Meus olhos arregalam. Não poderia ser, isso seria impossível. Mas e tudo que eu senti quando o toquei? Seria apenas coincidência? Isso não teria como.
Desperto ao ver Mary me perguntando se estou bem, lhe respondo que sim me despeço, e muito confuso sigo rumo ao meu carro.
Em mais ou menos uns 30 minutos estou chegando a empresa, sigo direto para o elevador, chego em minha sala e ao entrar vejo Mariano em minha cadeira, ele me nota e começa a falar.
— Dannazione, onde estava? Não tem celular? — Vejo que está com raiva. (Seu maldito)
— Calma irmão, acho que esqueci meu celular. — Toco todos os meus bolsos e não o encontro, me sento na cadeira em frente a minha mesa soltando um suspiro.
— Pois preste mais atenção i****a, estava preocupado, sei que está acontecendo algo, as semanas que você aparece cansado, estava esperando você vir me contar, mas agora você some do nada, chega atrasado e não atende a porcaria do celular.
— Você me conhece bem demais.
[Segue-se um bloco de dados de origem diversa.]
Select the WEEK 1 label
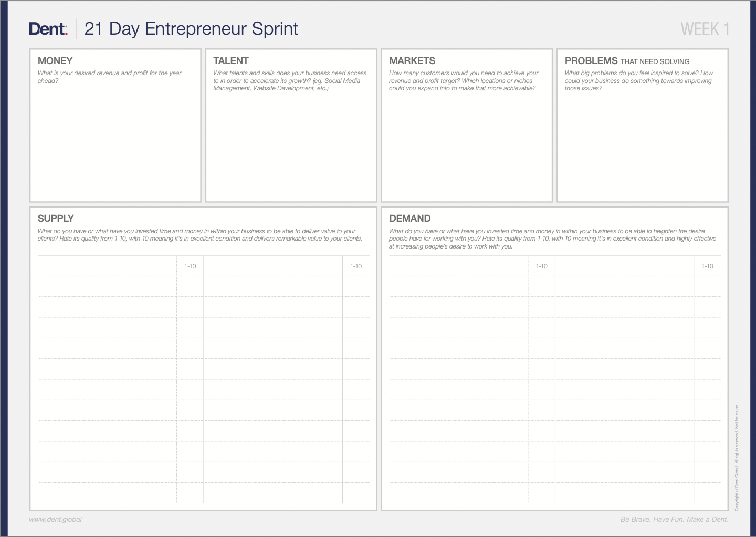click(x=705, y=29)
Sobre o celular eu já expliquei, então não enche o saco. Só que aconteceu algo estranho hoje.
— O que foi estranho?
Conto a ele tudo desde o atropelamento, as sensações que tive ao tocar Kai e a coincidência de ele ter o mesmo nome do rapaz dos meus pesadelos.
— Cara se eu acreditasse, diria que vocês se conhecem de outras vidas. — Ele diz pensativo.
— Não viaja, vamos deixar isso para lá, deve ser apenas besteira, e tenho certeza de que nem vou mais encontrá-lo. Tenho muito trabalho hoje.
— Ok, depois vamos falar melhor sobre isso, e ver se não esquece mais o maldito celular. — Vai falando enquanto se levanta da minha cadeira e some pela porta.
Deixo um suspiro escapar e vou para minha cadeira deixando tudo isso de lado e me concentrando no trabalho.